## Article
A student gives a short presentation in front of the class, demonstrating their linguistic performance.

Definition

Noun: 1. (Linguistics) The actual, observable use of language by a speaker or writer in real-world situations. This encompasses everything a person produces when speaking or writing, including sentences, pauses, repetitions, grammatical mistakes, slips of the tongue, and other features of spontaneous communication. It is contrasted with linguistic competence, which is the underlying, unconscious knowledge of language rules.

Usage
  • Linguistic performance is studied to understand how language is produced and comprehended in real time, accounting for cognitive constraints and situational factors.
  • It is often analyzed in fields like psycholinguistics, sociolinguistics, and language acquisition research.
  • The term is frequently used in contrast to "competence" to distinguish between knowledge and action.
Examples
  • A researcher might analyze a child's linguistic performance—including their hesitations and word order errors—to understand their developing language skills.
  • The difference between a speaker's linguistic competence (knowing the grammar) and their linguistic performance (making a mistake under pressure) is a key concept in theoretical linguistics.

## Items
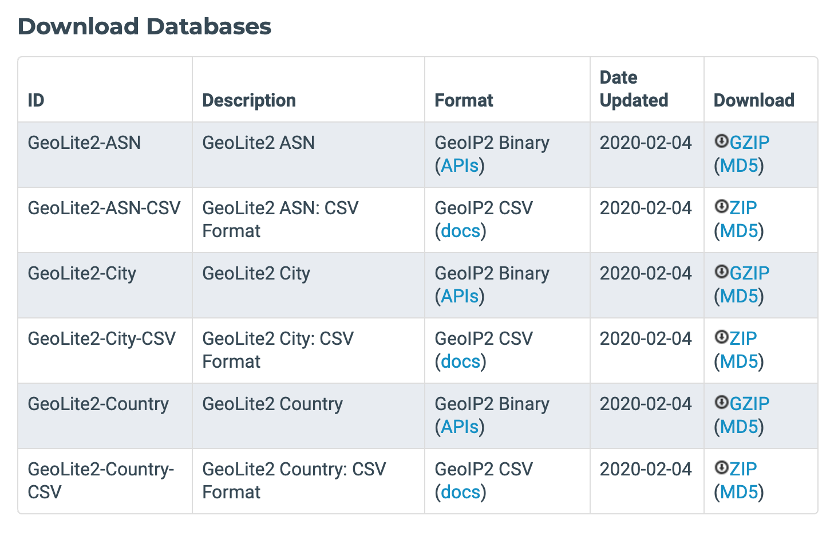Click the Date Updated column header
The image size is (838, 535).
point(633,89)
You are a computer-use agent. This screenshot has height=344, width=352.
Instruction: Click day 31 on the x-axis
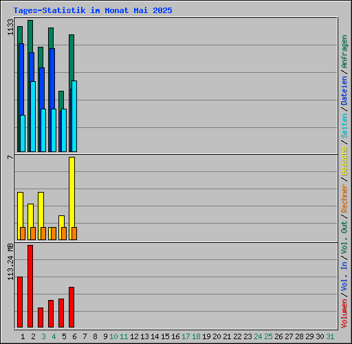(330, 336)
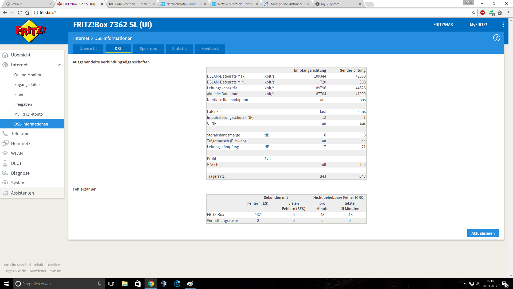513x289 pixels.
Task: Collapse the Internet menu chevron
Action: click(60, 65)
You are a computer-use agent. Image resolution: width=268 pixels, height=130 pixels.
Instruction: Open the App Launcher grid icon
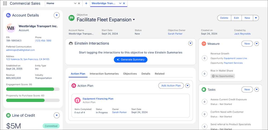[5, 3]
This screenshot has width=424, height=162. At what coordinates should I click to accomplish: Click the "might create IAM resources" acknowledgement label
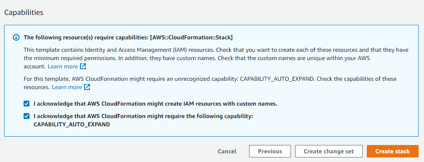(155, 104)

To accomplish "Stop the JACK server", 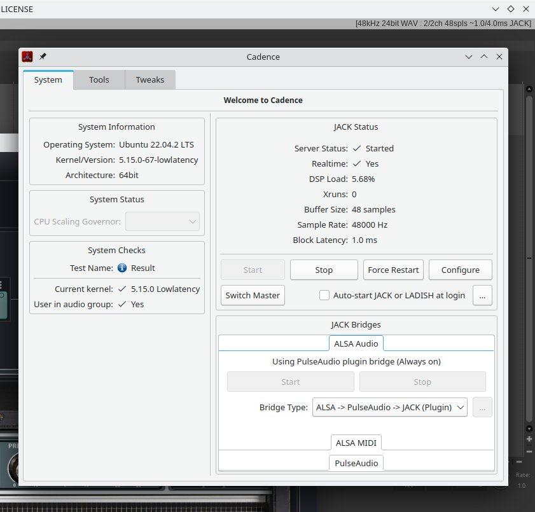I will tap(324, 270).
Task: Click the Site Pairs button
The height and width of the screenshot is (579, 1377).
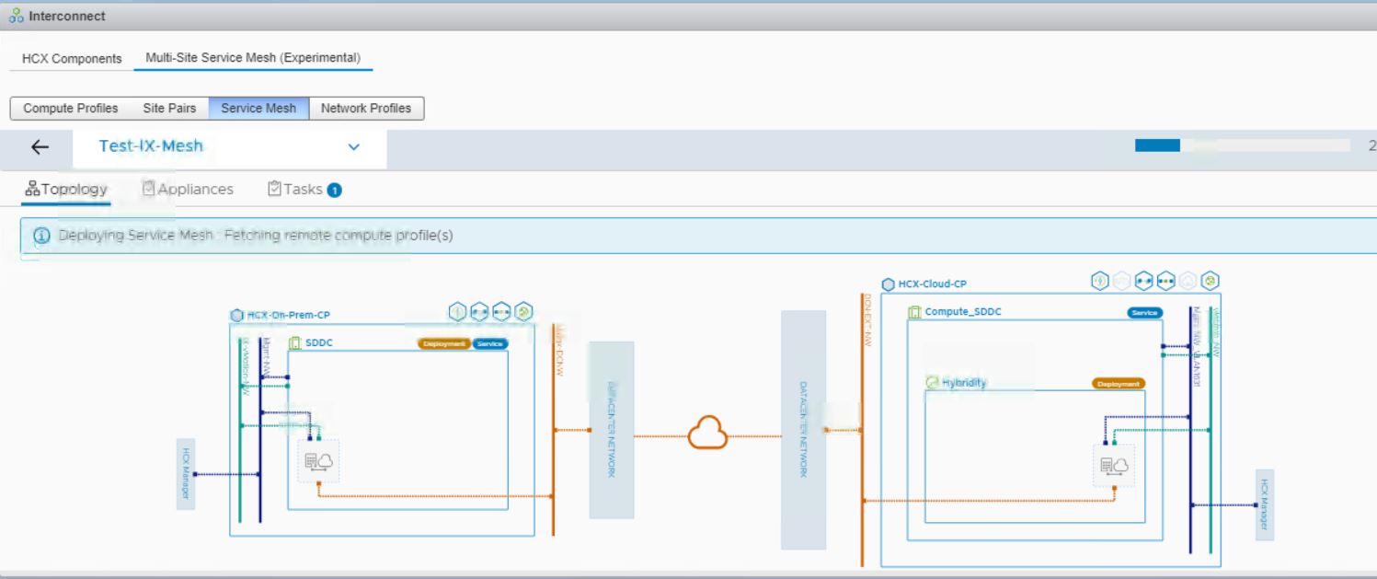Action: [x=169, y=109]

...

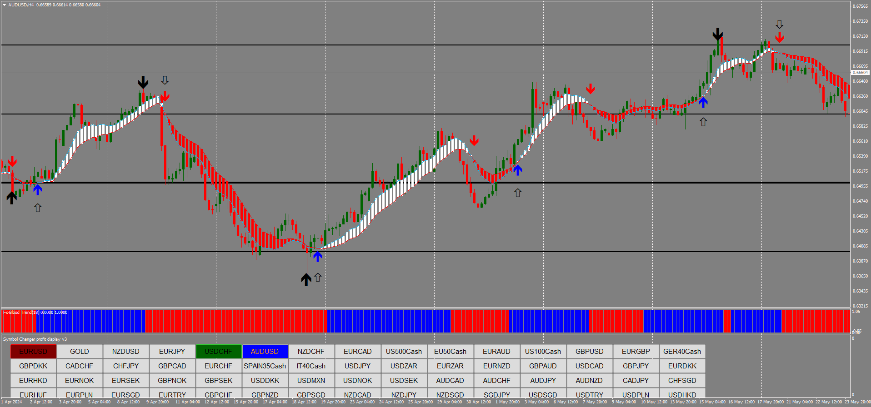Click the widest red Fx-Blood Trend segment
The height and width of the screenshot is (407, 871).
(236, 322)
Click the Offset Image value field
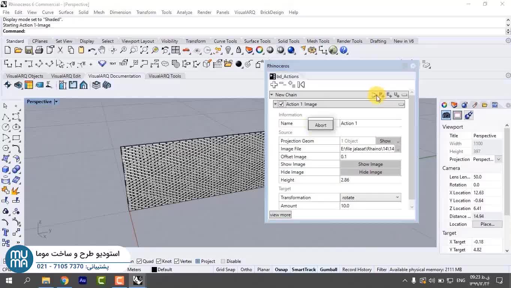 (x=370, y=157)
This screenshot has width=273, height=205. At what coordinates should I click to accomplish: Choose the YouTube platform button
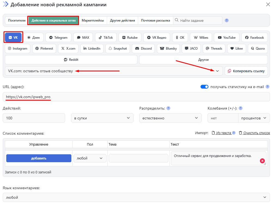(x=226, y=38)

## Problems to work on
**1)** Answer these questions about the entry on linguistic performance:
(a) What is linguistic performance contrasted with?
(b) In which three fields is it often analyzed?
(c) In the example about a child, what features of the child's performance might a researcher analyze?
**2)** Repeat the passage of the entry on linguistic performance from "A student gives" to "language acquisition research.".
The rows have no connection to the entry on linguistic performance.

## Per-task outputs
**1)**
(a) Linguistic competence, the underlying, unconscious knowledge of language rules.
(b) Psycholinguistics, sociolinguistics, and language acquisition research.
(c) The child's hesitations and word order errors.

**2)**
A student gives a short presentation in front of the class, demonstrating their linguistic performance.

Definition

Noun: 1. (Linguistics) The actual, observable use of language by a speaker or writer in real-world situations. This encompasses everything a person produces when speaking or writing, including sentences, pauses, repetitions, grammatical mistakes, slips of the tongue, and other features of spontaneous communication. It is contrasted with linguistic competence, which is the underlying, unconscious knowledge of language rules.

Usage
  • Linguistic performance is studied to understand how language is produced and comprehended in real time, accounting for cognitive constraints and situational factors.
  • It is often analyzed in fields like psycholinguistics, sociolinguistics, and language acquisition research.